Pixel coordinate grounding data:
--
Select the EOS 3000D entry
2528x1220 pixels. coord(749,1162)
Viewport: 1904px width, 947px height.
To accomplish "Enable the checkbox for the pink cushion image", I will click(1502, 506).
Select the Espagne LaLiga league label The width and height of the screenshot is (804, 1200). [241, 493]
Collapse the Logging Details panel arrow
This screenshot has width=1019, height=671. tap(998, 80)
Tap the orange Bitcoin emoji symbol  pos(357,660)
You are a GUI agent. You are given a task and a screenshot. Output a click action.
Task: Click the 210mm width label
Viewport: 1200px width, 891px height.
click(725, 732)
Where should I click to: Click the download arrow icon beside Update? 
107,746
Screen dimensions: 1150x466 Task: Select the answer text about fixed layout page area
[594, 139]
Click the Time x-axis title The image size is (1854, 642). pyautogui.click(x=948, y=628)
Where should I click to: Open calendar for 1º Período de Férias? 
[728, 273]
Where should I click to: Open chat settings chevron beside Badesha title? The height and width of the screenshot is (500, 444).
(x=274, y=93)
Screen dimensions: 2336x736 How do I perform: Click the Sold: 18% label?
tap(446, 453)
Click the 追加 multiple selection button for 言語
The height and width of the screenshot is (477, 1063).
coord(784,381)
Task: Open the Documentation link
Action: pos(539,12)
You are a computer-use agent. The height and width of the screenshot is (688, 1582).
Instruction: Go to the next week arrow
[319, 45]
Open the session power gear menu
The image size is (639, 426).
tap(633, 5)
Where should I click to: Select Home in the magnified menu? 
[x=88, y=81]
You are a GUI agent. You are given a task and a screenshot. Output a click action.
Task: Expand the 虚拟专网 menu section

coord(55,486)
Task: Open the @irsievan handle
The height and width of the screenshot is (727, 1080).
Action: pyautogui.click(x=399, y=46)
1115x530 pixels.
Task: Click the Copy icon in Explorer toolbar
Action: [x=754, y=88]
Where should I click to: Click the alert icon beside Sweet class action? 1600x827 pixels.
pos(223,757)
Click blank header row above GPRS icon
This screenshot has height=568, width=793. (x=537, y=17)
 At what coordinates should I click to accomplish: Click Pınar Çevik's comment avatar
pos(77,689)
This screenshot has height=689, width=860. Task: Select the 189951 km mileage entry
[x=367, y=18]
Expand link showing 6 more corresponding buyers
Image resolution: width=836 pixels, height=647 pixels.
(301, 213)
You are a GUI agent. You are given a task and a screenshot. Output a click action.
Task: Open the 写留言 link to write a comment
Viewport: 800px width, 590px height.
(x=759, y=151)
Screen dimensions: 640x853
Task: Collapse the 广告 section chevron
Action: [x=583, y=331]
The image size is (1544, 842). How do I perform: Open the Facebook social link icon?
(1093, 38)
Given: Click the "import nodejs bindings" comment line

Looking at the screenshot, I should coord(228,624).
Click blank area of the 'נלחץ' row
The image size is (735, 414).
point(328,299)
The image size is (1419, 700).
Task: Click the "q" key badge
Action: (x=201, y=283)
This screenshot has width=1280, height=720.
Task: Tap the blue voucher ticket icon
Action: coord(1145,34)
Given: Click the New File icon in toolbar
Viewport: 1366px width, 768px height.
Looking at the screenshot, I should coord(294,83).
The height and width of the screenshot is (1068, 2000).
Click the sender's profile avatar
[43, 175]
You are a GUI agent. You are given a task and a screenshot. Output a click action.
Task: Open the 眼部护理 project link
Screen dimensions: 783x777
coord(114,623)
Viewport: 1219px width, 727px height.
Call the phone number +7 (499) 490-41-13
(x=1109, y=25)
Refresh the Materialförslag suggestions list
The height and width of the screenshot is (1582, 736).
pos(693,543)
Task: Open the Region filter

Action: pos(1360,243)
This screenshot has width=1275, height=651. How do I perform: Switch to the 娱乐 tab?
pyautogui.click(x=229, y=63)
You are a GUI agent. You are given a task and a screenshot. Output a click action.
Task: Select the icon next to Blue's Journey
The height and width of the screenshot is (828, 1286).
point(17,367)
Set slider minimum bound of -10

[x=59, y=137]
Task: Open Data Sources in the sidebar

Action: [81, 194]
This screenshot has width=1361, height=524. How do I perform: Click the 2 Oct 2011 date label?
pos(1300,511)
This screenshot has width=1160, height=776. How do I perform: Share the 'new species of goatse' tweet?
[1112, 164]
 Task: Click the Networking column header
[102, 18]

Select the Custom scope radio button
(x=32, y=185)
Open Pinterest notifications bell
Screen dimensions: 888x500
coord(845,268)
--
• EXERCISE DETAILS: Output each entry exactly. Leave none out.

• RESULT OF THIS TASK:
Select the EOS 3000D entry
2528x1220 pixels. coord(749,1162)
Viewport: 1904px width, 947px height.
To accomplish "Enable the checkbox for the pink cushion image", I will click(1502, 506).
Select the Espagne LaLiga league label The width and height of the screenshot is (804, 1200). [241, 493]
Collapse the Logging Details panel arrow
This screenshot has width=1019, height=671. tap(998, 80)
Tap the orange Bitcoin emoji symbol  pos(357,660)
You are a GUI agent. You are given a task and a screenshot. Output a click action.
Task: Click the 210mm width label
Viewport: 1200px width, 891px height.
click(725, 732)
Where should I click to: Click the download arrow icon beside Update? 
107,746
Screen dimensions: 1150x466 Task: Select the answer text about fixed layout page area
[594, 139]
Click the Time x-axis title The image size is (1854, 642). pyautogui.click(x=948, y=628)
Where should I click to: Open calendar for 1º Período de Férias? 
[728, 273]
Where should I click to: Open chat settings chevron beside Badesha title? The height and width of the screenshot is (500, 444).
(x=274, y=93)
Screen dimensions: 2336x736 How do I perform: Click the Sold: 18% label?
tap(446, 453)
Click the 追加 multiple selection button for 言語
The height and width of the screenshot is (477, 1063).
coord(784,381)
Task: Open the Documentation link
Action: pos(539,12)
You are a computer-use agent. The height and width of the screenshot is (688, 1582).
Instruction: Go to the next week arrow
[319, 45]
Open the session power gear menu
The image size is (639, 426).
tap(633, 5)
Where should I click to: Select Home in the magnified menu? 
[x=88, y=81]
You are a GUI agent. You are given a task and a screenshot. Output a click action.
Task: Expand the 虚拟专网 menu section

coord(55,486)
Task: Open the @irsievan handle
The height and width of the screenshot is (727, 1080).
Action: pyautogui.click(x=399, y=46)
1115x530 pixels.
Task: Click the Copy icon in Explorer toolbar
Action: [x=754, y=88]
Where should I click to: Click the alert icon beside Sweet class action? 1600x827 pixels.
pos(223,757)
Click blank header row above GPRS icon
This screenshot has height=568, width=793. (x=537, y=17)
 At what coordinates should I click to accomplish: Click Pınar Çevik's comment avatar
pos(77,689)
This screenshot has height=689, width=860. Task: Select the 189951 km mileage entry
[x=367, y=18]
Expand link showing 6 more corresponding buyers
Image resolution: width=836 pixels, height=647 pixels.
(301, 213)
You are a GUI agent. You are given a task and a screenshot. Output a click action.
Task: Open the 写留言 link to write a comment
Viewport: 800px width, 590px height.
(x=759, y=151)
Screen dimensions: 640x853
Task: Collapse the 广告 section chevron
Action: [x=583, y=331]
The image size is (1544, 842). How do I perform: Open the Facebook social link icon?
(1093, 38)
Given: Click the "import nodejs bindings" comment line

Looking at the screenshot, I should coord(228,624).
Click blank area of the 'נלחץ' row
The image size is (735, 414).
point(328,299)
The image size is (1419, 700).
Task: Click the "q" key badge
Action: (x=201, y=283)
This screenshot has width=1280, height=720.
Task: Tap the blue voucher ticket icon
Action: coord(1145,34)
Given: Click the New File icon in toolbar
Viewport: 1366px width, 768px height.
Looking at the screenshot, I should coord(294,83).
The height and width of the screenshot is (1068, 2000).
Click the sender's profile avatar
[43, 175]
You are a GUI agent. You are given a task and a screenshot. Output a click action.
Task: Open the 眼部护理 project link
Screen dimensions: 783x777
coord(114,623)
Viewport: 1219px width, 727px height.
Call the phone number +7 (499) 490-41-13
(x=1109, y=25)
Refresh the Materialförslag suggestions list
The height and width of the screenshot is (1582, 736).
pos(693,543)
Task: Open the Region filter

Action: pos(1360,243)
This screenshot has width=1275, height=651. How do I perform: Switch to the 娱乐 tab?
pyautogui.click(x=229, y=63)
You are a GUI agent. You are given a task and a screenshot. Output a click action.
Task: Select the icon next to Blue's Journey
The height and width of the screenshot is (828, 1286).
point(17,367)
Set slider minimum bound of -10

[x=59, y=137]
Task: Open Data Sources in the sidebar

Action: [81, 194]
This screenshot has width=1361, height=524. How do I perform: Click the 2 Oct 2011 date label?
pos(1300,511)
This screenshot has width=1160, height=776. How do I perform: Share the 'new species of goatse' tweet?
[1112, 164]
 Task: Click the Networking column header
[102, 18]

Select the Custom scope radio button
(x=32, y=185)
Open Pinterest notifications bell
Screen dimensions: 888x500
coord(845,268)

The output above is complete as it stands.